Lazio, Marchetti: "Roma è casa mia. Esclusione dalla rosa? Un errore e ti mettono in croce"
L'ex biancoceleste Federico Marchetti si è raccontato ai microfoni de La Gazzetta dello Sport, ecco le sue parole

L'ex portiere del club biancoceleste Federico Marchetti si è raccontato ai microfoni de La Gazzetta dello Sport.
Il ruolo della fede per la guarigione dalla depressione
Fondamentale, altroché. Ero depresso, non ho vergogna nel dirlo. Avevo smarrito me stesso, non riuscivo nemmeno più a tuffarmi tra i pali". Sul rifiuto di scendere in campo ai tempi del Cagliari ha poi aggiunto: "Stavo male, non ero nello stato mentale adatto per scendere in campo. Lo dissi al preparatore dei portieri. “Non me la sento”. Non fu capito. Giocavo a Cagliari e la società insabbiò tutto: venne solamente comunicato che ero infortunato. In realtà avrei avuto bisogno di sostegno, non di essere lasciato solo. La depressione è una malattia, va trattata con serietà.

* [Compito]: Per ciascuna affermazione indica se concorda con l'articolo su Marchetti riportato sopra, rispondendo sì o no e citando le parole decisive del testo: (a) Marchetti ha parlato con La Gazzetta dello Sport; (b) il Cagliari comunicò che Marchetti era depresso; (c) Marchetti prova vergogna a dire di essere stato depresso.

Voci archiviate da una raccolta
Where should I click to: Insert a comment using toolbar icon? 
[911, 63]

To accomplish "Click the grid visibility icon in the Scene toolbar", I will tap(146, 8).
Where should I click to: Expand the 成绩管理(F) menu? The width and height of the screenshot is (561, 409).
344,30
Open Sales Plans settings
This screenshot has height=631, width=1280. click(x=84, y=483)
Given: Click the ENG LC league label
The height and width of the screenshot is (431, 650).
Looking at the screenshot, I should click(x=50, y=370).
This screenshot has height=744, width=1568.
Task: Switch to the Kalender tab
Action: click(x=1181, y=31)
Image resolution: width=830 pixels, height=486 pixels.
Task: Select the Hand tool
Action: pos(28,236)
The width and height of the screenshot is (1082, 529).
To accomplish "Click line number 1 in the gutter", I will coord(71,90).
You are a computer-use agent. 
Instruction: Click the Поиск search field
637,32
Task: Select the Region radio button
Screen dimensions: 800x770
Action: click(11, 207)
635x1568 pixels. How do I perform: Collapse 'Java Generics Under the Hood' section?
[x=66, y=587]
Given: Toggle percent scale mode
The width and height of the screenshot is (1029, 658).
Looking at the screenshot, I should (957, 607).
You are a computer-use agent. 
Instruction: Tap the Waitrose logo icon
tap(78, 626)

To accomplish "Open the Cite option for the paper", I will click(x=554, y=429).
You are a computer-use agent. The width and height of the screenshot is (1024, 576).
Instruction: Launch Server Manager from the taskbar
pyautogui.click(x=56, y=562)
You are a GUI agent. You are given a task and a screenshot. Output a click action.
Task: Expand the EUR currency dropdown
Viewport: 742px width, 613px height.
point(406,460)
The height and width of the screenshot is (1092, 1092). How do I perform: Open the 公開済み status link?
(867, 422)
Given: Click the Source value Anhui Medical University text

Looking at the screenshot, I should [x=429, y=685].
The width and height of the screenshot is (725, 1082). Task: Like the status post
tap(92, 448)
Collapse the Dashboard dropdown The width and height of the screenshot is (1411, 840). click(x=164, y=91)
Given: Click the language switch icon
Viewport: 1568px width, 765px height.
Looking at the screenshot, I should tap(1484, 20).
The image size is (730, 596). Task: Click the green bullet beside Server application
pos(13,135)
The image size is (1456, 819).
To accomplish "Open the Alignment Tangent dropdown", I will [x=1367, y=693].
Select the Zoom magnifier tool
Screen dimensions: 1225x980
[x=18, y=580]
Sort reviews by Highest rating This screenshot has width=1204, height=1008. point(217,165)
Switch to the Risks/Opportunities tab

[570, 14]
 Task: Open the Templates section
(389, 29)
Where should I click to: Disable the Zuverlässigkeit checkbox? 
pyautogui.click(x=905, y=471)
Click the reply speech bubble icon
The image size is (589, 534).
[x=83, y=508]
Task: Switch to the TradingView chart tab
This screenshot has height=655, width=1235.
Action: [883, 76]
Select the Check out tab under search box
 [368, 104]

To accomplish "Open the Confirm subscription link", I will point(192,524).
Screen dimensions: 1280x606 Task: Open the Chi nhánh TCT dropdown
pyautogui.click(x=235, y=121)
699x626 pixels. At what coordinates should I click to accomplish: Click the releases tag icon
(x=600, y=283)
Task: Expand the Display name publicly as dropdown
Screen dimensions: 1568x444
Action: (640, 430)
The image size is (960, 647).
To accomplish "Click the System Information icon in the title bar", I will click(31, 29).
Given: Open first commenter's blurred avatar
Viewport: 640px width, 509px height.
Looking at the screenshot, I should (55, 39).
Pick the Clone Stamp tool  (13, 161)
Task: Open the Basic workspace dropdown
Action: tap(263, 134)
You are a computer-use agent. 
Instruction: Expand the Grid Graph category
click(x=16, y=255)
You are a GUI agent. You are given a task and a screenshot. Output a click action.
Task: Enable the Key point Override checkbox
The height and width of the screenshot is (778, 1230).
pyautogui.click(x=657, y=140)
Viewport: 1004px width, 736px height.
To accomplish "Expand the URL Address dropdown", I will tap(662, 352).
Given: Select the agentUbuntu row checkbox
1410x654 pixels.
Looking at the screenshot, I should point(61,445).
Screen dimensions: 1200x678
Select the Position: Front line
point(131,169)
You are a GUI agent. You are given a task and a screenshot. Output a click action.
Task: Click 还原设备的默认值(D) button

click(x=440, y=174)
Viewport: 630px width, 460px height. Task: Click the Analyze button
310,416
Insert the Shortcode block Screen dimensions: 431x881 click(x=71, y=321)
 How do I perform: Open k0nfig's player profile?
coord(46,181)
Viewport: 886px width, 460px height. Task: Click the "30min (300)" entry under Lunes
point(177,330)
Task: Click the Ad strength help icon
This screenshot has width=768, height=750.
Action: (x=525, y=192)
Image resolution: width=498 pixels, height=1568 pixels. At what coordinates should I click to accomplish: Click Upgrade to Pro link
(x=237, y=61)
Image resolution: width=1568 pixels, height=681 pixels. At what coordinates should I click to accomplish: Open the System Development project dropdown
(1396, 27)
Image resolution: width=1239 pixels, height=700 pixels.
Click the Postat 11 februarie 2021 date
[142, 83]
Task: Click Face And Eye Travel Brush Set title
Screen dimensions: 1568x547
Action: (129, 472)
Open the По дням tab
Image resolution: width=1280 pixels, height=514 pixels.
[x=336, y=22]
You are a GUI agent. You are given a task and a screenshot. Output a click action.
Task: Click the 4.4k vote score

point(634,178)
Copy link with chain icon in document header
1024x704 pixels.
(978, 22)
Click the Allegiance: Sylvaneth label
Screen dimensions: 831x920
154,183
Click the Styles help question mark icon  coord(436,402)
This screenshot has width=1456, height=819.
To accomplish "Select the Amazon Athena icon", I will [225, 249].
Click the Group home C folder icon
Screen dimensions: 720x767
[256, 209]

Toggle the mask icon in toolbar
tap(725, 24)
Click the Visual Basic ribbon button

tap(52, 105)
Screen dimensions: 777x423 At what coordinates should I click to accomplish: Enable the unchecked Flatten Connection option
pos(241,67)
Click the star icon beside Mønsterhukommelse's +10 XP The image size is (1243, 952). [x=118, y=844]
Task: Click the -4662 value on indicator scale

* [Soluzione]:
(a) Sì: «si è raccontato ai microfoni de La Gazzetta dello Sport»
(b) No: «venne solamente comunicato che ero infortunato»
(c) No: «non ho vergogna nel dirlo»